◆ Problem details ◆
Could you extend the news article about Franklin County Sheriff James Brown's push to raise deputy pay, starting right after its last sentence?

Written by Jim Hook/The Chambersburg Public Opinion | Oct 12, 2017 3:47 AM
Franklin_county_sheriff_james_brown.jpg

Sheriff James Brown, front, with Deputy Spencer Taylor during a break between visitors Monday, September 12, 2016 at the Franklin County Courthouse. County buildings are changing the way they secure the facilities. (Photo: Markell DeLoatch, Public Opinion)

(Chambersburg) -- Franklin County Sheriff James Brown wants to stop the revolving door in his department.

Young deputies get hired, become certified, then find jobs paying more elsewhere,

Brown on Tuesday asked county commissioners to increase his department's budget by nearly 10 percent so he can pay newly certified deputies more. The same issue came up seven years ago.

"I'd like to see a living wage that attracts and retains sheriff's deputy candidates," Brown said. "I'm trying to be fiscally prudent and safe."

Brown said that he has lost 44 percent of his deputies since he took office in January 2016. One young man told him he liked working for the county, but could not afford it. Two young deputies also quit this year to work with the Cumberland County Sheriff's Department.

◆ Data records ◆

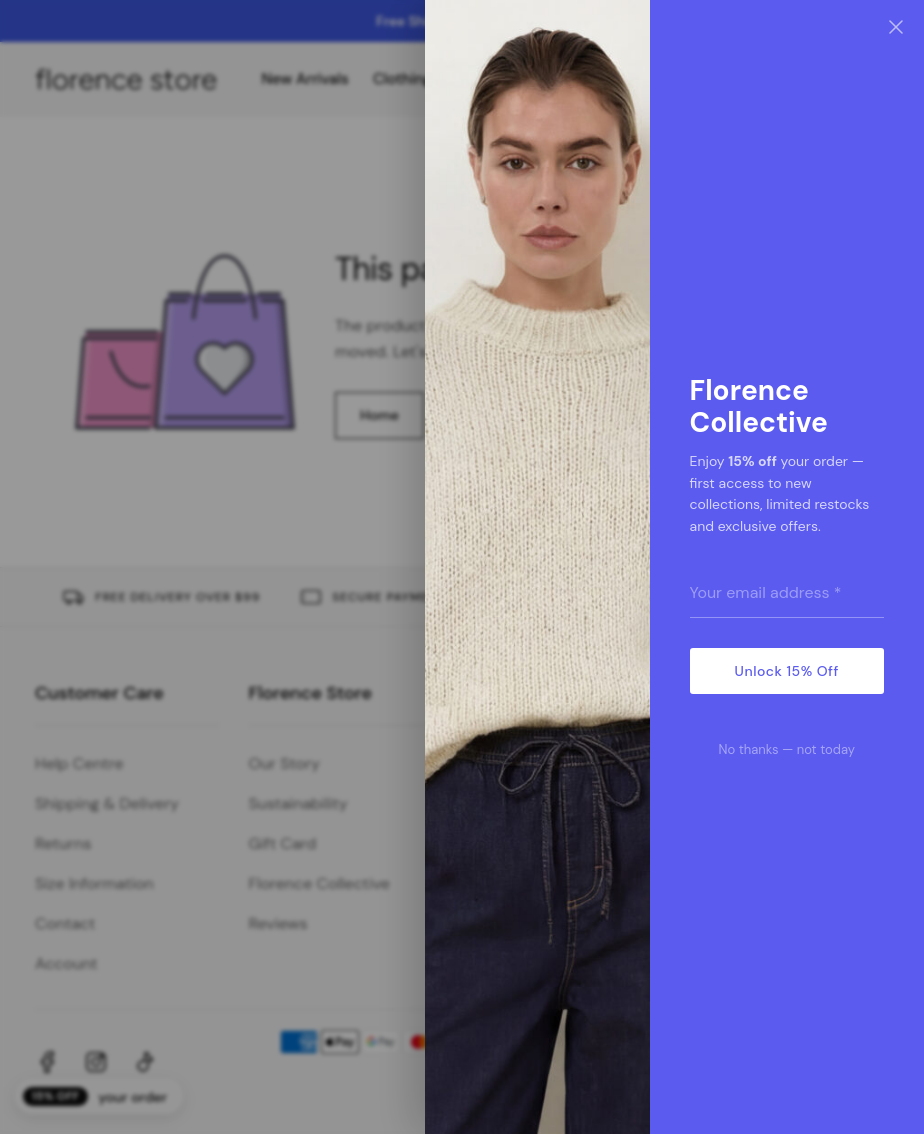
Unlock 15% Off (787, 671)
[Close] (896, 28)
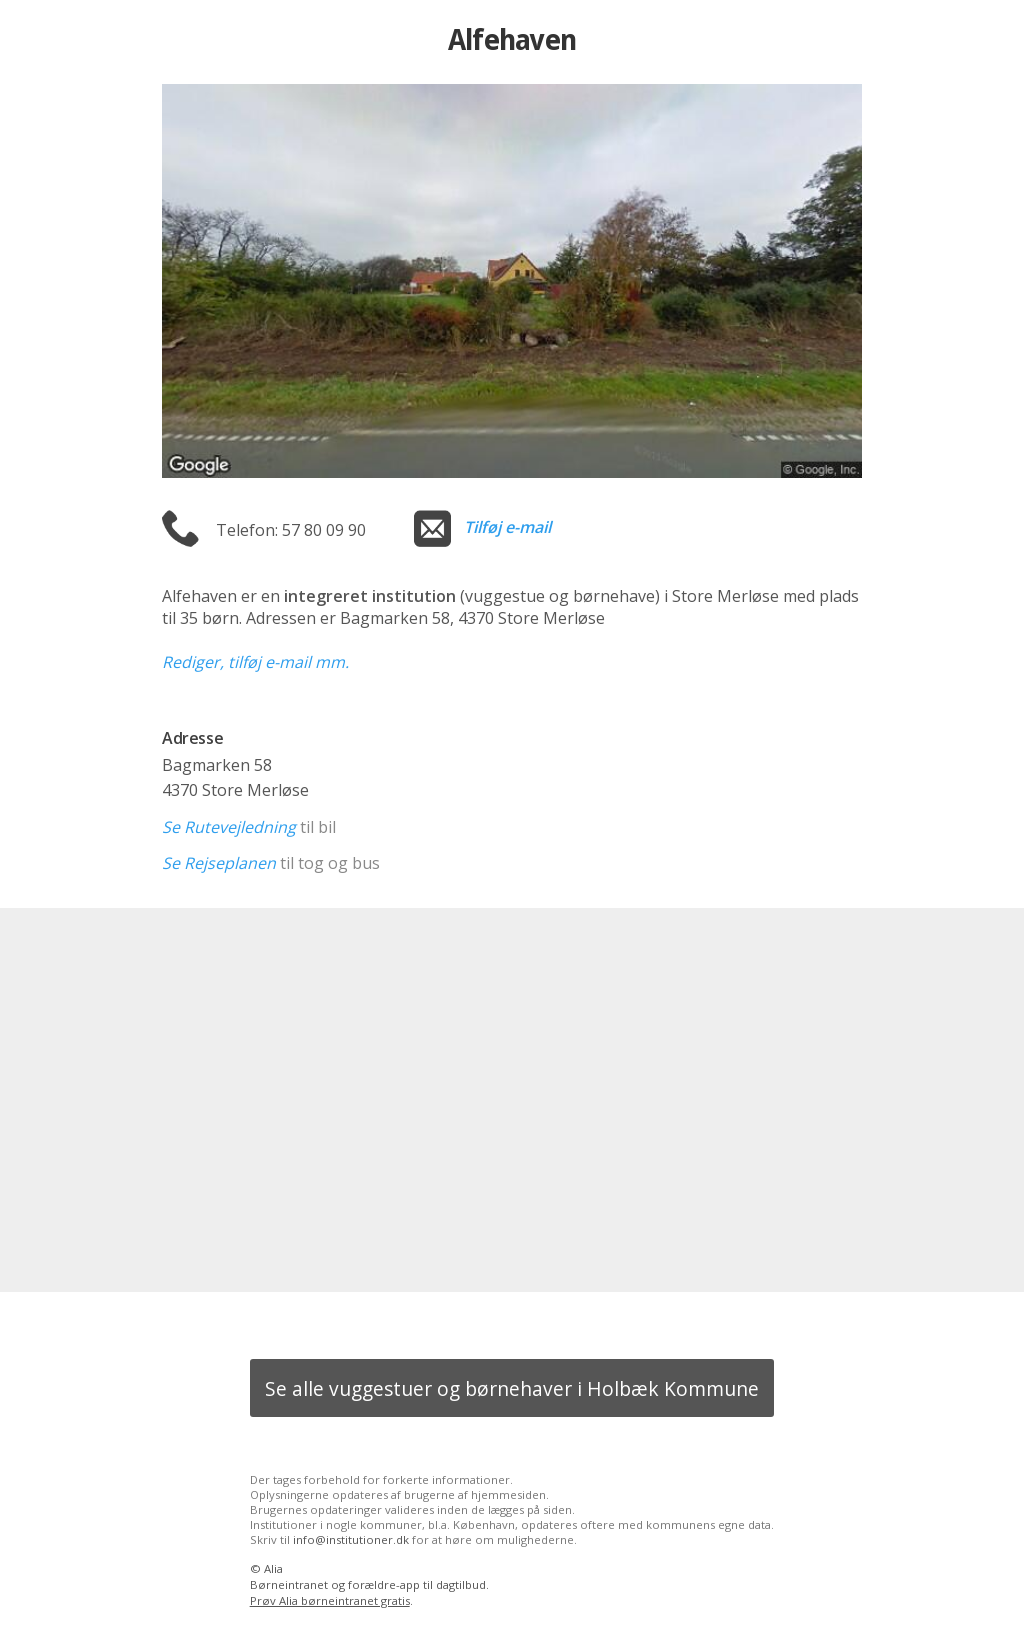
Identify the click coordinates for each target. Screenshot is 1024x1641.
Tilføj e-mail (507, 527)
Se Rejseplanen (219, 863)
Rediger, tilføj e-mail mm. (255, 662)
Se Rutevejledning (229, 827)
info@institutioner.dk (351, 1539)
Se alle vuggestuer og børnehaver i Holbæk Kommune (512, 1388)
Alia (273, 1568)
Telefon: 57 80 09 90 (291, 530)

◆ Result below ◆
Franklin County pays a deputy $14.92 an hour to start. Brown would let the starting pay stand, but he proposes that a deputy be paid $17.09 an hour when the deputy completes the required 19-week certification training. A newly hired deputy has one year in which to complete the certification.

Cumberland County pays a starting deputy $19.82 an hour.  Adams County pays $19 an hour to a newly certified deputy.

Brown estimates his department's payroll would increase about $122,000 to cover the raises.

That increase could hit $165,000 when benefits are included. The Sheriff's Department budget for 2017 is $1.7 million, already up 3.5 percent from 2016.

About 78 cents of every local tax dollar paid to the county goes to courts, crime and corrections.

A sheriff's deputy transports prisoners and guards them in the courtroom. A deputy also serves bench warrants, issues gun permits and conducts Sheriff Sales. They carry sidearms and sometimes wear bullet-proof vests.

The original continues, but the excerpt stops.